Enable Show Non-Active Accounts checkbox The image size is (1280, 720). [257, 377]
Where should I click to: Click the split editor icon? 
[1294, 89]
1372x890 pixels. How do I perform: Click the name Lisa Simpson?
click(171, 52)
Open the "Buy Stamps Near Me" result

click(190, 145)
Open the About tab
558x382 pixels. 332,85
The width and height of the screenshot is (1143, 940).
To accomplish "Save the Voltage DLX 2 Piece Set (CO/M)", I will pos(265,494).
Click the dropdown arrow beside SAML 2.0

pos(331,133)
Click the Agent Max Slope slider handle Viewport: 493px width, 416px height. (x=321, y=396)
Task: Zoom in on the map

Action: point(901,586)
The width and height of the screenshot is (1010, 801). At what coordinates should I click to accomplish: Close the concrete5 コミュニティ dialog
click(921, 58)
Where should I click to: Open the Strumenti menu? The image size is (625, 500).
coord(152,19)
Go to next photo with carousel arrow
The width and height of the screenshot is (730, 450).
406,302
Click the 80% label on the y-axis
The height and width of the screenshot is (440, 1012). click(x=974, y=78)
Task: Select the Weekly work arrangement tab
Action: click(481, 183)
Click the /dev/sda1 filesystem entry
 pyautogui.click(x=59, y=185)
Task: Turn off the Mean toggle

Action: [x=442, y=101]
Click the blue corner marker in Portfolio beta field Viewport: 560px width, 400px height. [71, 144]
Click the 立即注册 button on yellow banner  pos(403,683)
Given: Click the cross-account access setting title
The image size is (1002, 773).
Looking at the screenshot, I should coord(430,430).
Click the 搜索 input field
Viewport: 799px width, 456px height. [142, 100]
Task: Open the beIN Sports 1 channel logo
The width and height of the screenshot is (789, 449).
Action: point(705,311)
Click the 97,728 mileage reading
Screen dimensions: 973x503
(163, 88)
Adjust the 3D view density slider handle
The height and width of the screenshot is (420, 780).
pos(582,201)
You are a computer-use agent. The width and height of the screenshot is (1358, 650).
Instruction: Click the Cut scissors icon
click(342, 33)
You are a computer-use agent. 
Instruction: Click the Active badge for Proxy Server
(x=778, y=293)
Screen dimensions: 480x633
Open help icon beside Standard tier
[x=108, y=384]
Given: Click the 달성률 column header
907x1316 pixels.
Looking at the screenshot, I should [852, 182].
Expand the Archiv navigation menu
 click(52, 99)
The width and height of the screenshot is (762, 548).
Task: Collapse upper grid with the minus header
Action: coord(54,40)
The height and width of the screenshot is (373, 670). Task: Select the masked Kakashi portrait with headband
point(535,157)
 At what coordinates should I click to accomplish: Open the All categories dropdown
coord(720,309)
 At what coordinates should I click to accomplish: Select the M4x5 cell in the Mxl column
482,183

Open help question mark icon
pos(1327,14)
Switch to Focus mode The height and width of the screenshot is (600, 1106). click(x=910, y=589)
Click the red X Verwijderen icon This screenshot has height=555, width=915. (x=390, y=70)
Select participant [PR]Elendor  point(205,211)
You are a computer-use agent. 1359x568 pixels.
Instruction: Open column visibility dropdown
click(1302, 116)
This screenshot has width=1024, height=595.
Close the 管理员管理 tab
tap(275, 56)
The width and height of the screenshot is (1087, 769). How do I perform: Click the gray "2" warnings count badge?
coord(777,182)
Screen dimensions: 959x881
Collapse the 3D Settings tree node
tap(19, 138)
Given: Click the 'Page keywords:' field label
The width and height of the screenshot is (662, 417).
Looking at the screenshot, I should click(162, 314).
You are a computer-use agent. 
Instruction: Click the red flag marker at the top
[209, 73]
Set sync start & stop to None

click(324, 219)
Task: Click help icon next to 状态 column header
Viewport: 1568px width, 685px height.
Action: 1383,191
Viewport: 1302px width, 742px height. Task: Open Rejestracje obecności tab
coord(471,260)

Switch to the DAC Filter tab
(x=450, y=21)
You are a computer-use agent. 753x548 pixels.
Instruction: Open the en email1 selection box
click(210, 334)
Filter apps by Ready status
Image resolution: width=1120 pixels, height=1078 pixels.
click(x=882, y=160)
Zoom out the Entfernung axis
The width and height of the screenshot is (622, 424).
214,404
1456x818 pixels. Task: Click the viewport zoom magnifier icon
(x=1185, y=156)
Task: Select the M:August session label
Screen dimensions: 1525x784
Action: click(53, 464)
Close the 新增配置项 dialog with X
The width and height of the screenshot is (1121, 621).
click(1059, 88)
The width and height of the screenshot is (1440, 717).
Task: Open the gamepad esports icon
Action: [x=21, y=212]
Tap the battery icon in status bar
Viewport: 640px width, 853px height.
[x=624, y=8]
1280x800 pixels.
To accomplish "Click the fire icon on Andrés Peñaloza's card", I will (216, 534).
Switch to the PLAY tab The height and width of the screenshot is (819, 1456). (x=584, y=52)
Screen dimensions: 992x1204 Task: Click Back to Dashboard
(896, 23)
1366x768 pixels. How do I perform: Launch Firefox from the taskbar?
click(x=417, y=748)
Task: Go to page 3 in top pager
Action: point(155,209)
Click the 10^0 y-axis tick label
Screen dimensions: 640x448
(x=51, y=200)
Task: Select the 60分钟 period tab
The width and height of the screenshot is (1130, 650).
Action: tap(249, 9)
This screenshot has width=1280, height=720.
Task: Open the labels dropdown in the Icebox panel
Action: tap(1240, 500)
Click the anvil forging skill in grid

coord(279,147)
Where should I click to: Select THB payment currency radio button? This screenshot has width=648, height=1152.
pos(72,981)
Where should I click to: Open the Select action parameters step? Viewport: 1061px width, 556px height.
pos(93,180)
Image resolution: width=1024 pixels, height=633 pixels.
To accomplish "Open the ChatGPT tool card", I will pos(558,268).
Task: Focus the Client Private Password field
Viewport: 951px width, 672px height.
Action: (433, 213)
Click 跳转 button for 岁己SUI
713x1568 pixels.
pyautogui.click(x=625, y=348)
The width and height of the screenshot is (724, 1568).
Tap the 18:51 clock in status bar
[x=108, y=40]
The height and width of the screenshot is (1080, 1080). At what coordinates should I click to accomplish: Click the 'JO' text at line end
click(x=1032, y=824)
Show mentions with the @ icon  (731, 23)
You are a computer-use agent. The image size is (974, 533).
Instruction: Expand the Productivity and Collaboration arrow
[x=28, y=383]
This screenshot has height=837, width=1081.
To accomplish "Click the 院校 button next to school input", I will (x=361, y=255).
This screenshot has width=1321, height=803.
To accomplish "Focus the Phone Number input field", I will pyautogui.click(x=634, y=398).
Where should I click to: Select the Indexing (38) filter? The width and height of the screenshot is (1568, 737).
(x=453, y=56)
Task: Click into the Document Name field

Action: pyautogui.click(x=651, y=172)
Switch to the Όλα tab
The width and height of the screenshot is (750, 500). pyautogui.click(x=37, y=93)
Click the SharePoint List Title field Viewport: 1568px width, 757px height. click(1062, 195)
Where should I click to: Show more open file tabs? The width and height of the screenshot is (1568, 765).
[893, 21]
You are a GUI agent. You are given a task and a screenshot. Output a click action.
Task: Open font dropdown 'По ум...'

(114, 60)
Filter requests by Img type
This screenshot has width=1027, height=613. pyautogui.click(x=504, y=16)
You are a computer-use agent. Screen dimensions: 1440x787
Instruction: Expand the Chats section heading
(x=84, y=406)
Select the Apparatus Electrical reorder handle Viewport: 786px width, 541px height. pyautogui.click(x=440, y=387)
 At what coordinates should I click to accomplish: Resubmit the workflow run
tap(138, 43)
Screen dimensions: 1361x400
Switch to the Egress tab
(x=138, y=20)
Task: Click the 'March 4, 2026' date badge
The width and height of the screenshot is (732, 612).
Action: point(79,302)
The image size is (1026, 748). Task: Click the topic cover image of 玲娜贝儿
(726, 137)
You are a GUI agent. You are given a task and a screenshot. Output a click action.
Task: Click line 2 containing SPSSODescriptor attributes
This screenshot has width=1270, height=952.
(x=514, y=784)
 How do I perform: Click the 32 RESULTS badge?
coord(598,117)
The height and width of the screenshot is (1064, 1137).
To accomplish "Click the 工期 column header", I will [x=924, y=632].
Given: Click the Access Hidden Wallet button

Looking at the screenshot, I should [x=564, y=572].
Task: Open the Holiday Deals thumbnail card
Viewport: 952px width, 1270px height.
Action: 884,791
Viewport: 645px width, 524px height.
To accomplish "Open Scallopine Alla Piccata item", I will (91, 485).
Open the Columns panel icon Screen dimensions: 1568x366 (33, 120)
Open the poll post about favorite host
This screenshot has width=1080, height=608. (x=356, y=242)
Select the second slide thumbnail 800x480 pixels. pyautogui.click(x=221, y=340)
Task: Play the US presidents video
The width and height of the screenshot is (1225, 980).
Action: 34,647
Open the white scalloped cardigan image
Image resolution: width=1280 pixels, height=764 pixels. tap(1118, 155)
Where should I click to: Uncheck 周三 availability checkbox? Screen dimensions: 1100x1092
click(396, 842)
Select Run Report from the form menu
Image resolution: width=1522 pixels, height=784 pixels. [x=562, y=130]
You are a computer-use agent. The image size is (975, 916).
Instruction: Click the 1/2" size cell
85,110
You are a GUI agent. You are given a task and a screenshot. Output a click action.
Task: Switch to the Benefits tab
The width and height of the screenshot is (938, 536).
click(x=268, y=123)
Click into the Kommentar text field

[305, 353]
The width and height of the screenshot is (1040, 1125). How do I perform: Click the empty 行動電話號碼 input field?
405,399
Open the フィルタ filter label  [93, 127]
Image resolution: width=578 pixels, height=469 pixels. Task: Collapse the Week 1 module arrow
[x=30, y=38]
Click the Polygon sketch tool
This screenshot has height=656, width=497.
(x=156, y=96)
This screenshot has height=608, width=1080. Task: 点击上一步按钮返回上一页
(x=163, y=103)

━━━━━━

▸ **Exercise aim**: Go through the material above, and wherever a line holds the word "thumbnail", copy it.

▸ **Result below**:
Task: Open the Holiday Deals thumbnail card
Select the second slide thumbnail 800x480 pixels. pyautogui.click(x=221, y=340)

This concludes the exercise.